Germany's construction sector suffered a steep fall in activity in March, latest PMI data from IHS Markit showed, as the coronavirus disease outbreak caused building site closures and led to a widespread postponement of client orders.
Constructors scaled down their workforce numbers for the first time in almost five years, having signalled their lowest confidence towards future activity since the height of the global financial crisis.
March saw the headline seasonally adjusted IHS Markit Germany Construction Purchasing Managers’ Index (PMI) plunge to 42.0, its lowest for seven years.
The steep drop in activity followed a six-month sequence of growth, which had culminated in the PMI reaching a 25-month high of 55.8 in February.
The disruption caused by the COVID-19 outbreak affected all broad construction categories.
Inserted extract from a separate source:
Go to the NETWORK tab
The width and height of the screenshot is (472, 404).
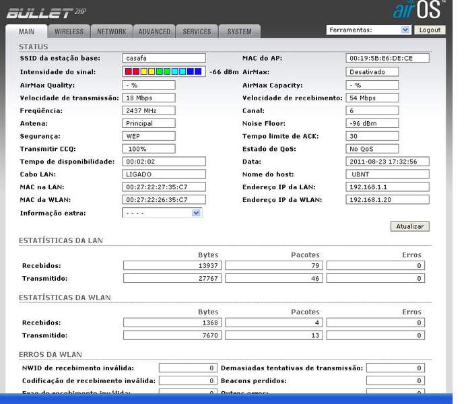pyautogui.click(x=112, y=32)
Housing activity, which has been the strongest performing sub-sector throughout most of the past year, registered its steepest decline since March 2013.
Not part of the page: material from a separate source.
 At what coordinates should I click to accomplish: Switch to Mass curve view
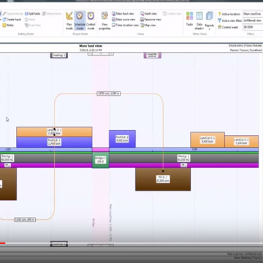(123, 20)
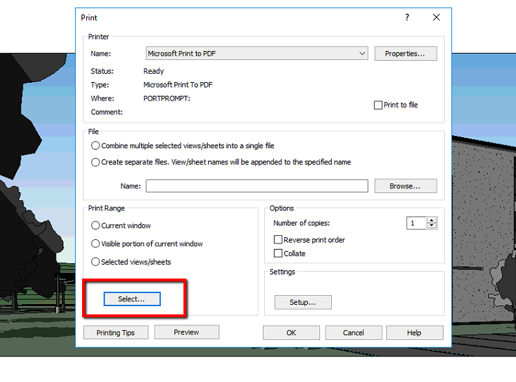Select Combine multiple selected views/sheets option

click(x=95, y=145)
Commercial activity meanwhile returned to contraction after two months of growth, falling to the greatest extent for more than eight years.
However, the deepest downturn in activity was in civil engineering which, after nearing stabilisation in February, recorded its sharpest decline since early-2010.
Data showed a collapse in incoming new orders across the construction sector in March, amid reports of clients postponing new work due to the uncertainty surrounding the COVID-19 crisis.
The decline was the steepest seen since February 2010.
A lack of activity and site closures led constructors to cut staff numbers during March.
This ended a survey-record sequence of continuous job creation stretching back to mid2015.
The drop in construction employment was the most marked since December 2010, and it coincided with reports from some firms of staff being placed on short-time hours.
A willingness among constructors to trim staff numbers was consistent with a sharp slide in confidence towards the outlook for activity.
The month-on-month drop in expectations was the greatest in the survey's 20-plus-year history, and it left sentiment at the lowest since late-2008, following the collapse of Lehman Brothers.
Elsewhere, March's survey showed a sharp decrease in purchases of raw materials and other building products by constructors, alongside a reduction in the use of subcontractors.
However, amid disruption to supply chains and reports of transport issues (including border checks), constructors faced a marked increase in input lead times.
Delivery delays were the worst since October 2017.
Supply shortages meanwhile contributed to an increase in average purchases prices.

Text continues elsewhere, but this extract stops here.